A brief contextualization on IgG4 tubulointerstitial nephritis based on a case report in south Brazil.
A brief contextualization on IgG4 tubulointerstitial nephritis based on a case report in south Brazil.
J Bras Nefrol. 2016 Jun;38(2):260-264
Authors: Pêgas KL, Cambruzzi E, Lobato G
Abstract
IgG4-related disease (IgG4RD) is a recent inflammatory process of supposed autoimmune etiology, which is characterized by elevated serum IgG4 levels, dense lymphoplasmacytic infiltration rich in IgG4-positive plasma cells and storiform fibrosis. Tubulointerstitial nephritis is the most common renal manifestation, with different degrees of kidney dysfunction and variable clinical findings. Herein, the authors describe a new case of IgG4 tubulointerstitial nephritis (IgG4TN), and discuss clinic and pathologic criteria.

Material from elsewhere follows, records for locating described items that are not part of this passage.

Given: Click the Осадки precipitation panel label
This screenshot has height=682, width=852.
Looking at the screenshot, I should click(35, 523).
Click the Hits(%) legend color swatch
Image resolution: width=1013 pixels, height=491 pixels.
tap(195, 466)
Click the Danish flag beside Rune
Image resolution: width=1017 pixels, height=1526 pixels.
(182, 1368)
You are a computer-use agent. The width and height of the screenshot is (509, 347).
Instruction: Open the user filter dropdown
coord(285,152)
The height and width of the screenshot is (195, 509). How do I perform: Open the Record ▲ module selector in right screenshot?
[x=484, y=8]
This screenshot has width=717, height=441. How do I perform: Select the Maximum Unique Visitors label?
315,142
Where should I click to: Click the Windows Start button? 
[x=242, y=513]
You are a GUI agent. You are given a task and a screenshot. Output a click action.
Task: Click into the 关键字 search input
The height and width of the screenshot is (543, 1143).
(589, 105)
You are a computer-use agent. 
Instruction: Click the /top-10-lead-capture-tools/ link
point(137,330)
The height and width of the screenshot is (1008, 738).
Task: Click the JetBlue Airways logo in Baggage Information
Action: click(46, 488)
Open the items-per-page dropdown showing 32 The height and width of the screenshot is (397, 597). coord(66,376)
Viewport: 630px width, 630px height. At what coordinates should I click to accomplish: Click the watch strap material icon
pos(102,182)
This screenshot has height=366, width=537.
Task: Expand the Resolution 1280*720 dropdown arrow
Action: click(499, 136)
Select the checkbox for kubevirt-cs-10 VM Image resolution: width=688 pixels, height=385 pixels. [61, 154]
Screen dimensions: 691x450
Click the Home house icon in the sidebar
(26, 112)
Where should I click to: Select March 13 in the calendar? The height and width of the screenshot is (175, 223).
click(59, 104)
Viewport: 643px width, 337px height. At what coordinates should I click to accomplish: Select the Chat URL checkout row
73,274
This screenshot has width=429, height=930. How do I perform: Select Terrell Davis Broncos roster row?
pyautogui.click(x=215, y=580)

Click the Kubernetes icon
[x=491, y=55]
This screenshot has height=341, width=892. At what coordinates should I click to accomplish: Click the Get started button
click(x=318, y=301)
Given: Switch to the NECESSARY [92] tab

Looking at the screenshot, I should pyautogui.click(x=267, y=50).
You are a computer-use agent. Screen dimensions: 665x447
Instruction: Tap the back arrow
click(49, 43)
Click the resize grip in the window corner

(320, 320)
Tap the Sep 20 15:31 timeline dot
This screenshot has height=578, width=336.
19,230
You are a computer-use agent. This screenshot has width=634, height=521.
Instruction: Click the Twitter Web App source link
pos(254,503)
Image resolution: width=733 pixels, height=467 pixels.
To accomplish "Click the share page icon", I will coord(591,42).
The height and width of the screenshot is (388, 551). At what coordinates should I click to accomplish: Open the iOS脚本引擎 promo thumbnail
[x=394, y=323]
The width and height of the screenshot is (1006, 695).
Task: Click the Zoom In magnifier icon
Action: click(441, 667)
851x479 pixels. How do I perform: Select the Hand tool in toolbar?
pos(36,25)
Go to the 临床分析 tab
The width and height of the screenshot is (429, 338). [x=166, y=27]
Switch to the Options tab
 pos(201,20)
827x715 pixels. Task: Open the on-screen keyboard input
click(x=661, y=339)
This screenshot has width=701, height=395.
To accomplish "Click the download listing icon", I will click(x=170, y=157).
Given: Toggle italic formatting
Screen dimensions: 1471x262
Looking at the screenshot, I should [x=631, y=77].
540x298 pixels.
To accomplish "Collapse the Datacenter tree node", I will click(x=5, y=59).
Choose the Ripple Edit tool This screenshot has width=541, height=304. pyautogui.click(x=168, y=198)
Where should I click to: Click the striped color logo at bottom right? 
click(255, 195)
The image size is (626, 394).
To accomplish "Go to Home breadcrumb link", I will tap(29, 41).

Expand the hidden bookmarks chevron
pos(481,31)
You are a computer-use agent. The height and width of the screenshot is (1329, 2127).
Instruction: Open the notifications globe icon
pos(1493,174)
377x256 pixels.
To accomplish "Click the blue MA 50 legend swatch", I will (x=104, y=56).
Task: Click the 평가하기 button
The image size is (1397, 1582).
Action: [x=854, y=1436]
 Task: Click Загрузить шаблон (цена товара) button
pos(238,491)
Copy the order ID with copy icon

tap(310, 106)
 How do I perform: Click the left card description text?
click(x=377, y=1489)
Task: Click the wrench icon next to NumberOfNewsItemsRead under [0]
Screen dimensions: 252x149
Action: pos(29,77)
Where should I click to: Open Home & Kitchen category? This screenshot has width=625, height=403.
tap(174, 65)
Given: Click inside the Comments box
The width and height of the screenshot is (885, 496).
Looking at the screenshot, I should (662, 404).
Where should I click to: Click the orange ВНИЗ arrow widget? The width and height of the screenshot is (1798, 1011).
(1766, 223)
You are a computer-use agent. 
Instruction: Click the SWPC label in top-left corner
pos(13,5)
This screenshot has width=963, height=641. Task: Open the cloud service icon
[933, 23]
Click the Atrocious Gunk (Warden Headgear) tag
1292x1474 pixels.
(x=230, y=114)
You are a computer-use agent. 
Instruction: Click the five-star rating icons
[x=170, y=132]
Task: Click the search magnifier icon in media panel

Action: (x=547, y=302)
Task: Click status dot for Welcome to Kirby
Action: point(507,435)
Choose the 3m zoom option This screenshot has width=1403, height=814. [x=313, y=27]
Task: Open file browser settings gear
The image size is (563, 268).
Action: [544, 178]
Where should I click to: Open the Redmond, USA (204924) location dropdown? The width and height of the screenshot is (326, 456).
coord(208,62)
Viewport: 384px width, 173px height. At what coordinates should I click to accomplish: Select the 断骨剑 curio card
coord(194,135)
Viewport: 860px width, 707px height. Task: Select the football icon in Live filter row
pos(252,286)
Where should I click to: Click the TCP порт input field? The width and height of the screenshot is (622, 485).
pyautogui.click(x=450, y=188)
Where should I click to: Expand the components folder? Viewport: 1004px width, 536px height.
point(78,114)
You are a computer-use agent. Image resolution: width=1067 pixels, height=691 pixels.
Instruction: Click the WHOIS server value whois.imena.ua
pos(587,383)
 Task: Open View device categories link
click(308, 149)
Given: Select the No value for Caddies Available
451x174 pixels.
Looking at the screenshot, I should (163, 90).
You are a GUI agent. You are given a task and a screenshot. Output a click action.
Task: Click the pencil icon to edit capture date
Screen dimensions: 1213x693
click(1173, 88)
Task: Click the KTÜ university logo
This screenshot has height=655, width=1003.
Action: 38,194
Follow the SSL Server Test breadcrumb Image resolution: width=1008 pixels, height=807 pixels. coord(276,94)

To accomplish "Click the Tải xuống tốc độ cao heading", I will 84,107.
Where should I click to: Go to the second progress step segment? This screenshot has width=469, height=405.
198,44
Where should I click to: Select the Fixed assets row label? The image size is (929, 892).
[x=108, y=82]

Male patient, 72 years-old, was admitted on hospital service with clinical complaint of asthenia, loss of strength, emaciation, and anosmia. Previous history included type 2 diabetes mellitus. Laboratorial data included normochromic anemia, proteinuria, and creatinine elevation. Bilateral kidney ultrassonography/computed tomography revealed a heterogenous parenchyma, with diffuse irregular dense zones, areas of fibrosis on upper poles, and hydronephrosys. Kidney biopsy showed a dense interstitial lymphoplasmacytic infiltrate, with more than 50 plasma cell per high power field, irregular areas of fibroblastic and collagenous fibrosis, focal tubulitis, and normal glomeruli. Immunofluorescence revealed mild granular deposition of C3c a...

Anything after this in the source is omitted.